Based on a starkly different interpretation of Concepcion than the Second Circuit’s in American Express III, the Ninth Circuit reached a different result in Coneff v. AT&T, 673 F.3d 1155 (9th Cir. 2012). In Coneff, the plaintiff, alleging claims under the Federal Communications Act and state consumer protection statutes, argued that Mitsubishi and Green Tree “require arbitration of statutory rights only if a prospective litigant effectively may vindicate those rights in the arbitral forum.” Id. at 1158 (internal quotations omitted). Rather than narrowly construing Concepcion as the Second Circuit did, the Ninth Circuit explained that “Concepcion is broadly written.” Id. at 1158. Further, the Ninth Circuit noted that, as in Concepcion, the arbitration agreement had “consumer-friendly” provisions that enabled individual plaintiffs to pursue their claims in arbitration and that the Concepcion Court’s majority expressly rejected the argument that “class proceedings are necessary to prosecute small-dollar claims that might otherwise slip through the legal system.” See id. at 1158 (citing Concepcion, 131 S. Ct. at 1753). The Ninth Circuit thus concluded that Concepcion simply precludes consideration of such policy concerns, resulting in a circuit split that soon may be ripe for review by the Supreme Court. See In re American Express Merchants Litig., 681 F.3d 139, 149 (2d Cir. 2012 ) (Cabranes, J., dissenting) (stating that the issue at hand is indisputably important, creates a circuit split, and . . . should be resolved by the Supreme Court).

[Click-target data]
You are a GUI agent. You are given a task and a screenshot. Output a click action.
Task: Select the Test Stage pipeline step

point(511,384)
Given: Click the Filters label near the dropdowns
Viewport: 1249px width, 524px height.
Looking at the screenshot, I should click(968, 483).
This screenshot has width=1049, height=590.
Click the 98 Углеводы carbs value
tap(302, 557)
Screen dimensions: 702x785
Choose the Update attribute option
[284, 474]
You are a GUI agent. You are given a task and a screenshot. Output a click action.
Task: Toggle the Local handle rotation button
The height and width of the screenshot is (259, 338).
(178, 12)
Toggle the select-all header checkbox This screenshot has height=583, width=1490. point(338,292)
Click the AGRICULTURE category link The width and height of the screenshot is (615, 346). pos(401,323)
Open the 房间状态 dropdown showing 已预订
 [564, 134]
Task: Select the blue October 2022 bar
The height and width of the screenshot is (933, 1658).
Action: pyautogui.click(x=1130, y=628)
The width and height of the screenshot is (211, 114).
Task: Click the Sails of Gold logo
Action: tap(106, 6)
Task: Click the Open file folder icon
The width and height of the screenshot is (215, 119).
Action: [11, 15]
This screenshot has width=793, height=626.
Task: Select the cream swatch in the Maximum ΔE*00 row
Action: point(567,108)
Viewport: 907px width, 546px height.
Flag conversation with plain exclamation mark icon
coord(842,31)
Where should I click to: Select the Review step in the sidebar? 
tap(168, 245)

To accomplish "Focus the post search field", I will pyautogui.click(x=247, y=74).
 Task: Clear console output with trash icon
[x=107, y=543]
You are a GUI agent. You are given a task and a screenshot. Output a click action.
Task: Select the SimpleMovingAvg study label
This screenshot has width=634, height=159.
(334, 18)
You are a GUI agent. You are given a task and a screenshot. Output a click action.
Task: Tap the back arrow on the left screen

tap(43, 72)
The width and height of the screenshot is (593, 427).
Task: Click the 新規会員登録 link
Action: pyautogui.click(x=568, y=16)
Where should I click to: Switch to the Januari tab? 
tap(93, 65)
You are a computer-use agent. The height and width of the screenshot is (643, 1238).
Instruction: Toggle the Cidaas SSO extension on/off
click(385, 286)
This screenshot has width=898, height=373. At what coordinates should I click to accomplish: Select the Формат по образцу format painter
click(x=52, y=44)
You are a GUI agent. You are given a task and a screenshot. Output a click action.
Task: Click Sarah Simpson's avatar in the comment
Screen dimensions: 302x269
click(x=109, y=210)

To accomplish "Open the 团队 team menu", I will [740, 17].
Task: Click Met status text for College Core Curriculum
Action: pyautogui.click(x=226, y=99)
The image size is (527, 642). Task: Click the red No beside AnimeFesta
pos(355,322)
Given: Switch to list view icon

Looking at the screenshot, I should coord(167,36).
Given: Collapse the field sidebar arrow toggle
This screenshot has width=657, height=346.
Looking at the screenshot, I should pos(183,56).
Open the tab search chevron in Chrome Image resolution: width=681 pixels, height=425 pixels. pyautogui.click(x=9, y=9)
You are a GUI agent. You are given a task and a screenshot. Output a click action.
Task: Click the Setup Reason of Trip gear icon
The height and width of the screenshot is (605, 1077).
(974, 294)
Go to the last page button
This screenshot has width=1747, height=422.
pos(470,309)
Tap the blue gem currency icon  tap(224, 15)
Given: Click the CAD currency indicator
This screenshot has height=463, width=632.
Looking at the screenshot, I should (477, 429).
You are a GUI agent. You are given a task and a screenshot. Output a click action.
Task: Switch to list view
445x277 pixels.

Work to do: Copy out the passage on the Ninth Circuit's ruling in Coneff v. AT&T word for word, from start to finish.

Reply:
Based on a starkly different interpretation of Concepcion than the Second Circuit’s in American Express III, the Ninth Circuit reached a different result in Coneff v. AT&T, 673 F.3d 1155 (9th Cir. 2012). In Coneff, the plaintiff, alleging claims under the Federal Communications Act and state consumer protection statutes, argued that Mitsubishi and Green Tree “require arbitration of statutory rights only if a prospective litigant effectively may vindicate those rights in the arbitral forum.” Id. at 1158 (internal quotations omitted). Rather than narrowly construing Concepcion as the Second Circuit did, the Ninth Circuit explained that “Concepcion is broadly written.” Id. at 1158. Further, the Ninth Circuit noted that, as in Concepcion, the arbitration agreement had “consumer-friendly” provisions that enabled individual plaintiffs to pursue their claims in arbitration and that the Concepcion Court’s majority expressly rejected the argument that “class proceedings are necessary to prosecute small-dollar claims that might otherwise slip through the legal system.” See id. at 1158 (citing Concepcion, 131 S. Ct. at 1753). The Ninth Circuit thus concluded that Concepcion simply precludes consideration of such policy concerns, resulting in a circuit split that soon may be ripe for review by the Supreme Court. See In re American Express Merchants Litig., 681 F.3d 139, 149 (2d Cir. 2012 ) (Cabranes, J., dissenting) (stating that the issue at hand is indisputably important, creates a circuit split, and . . . should be resolved by the Supreme Court).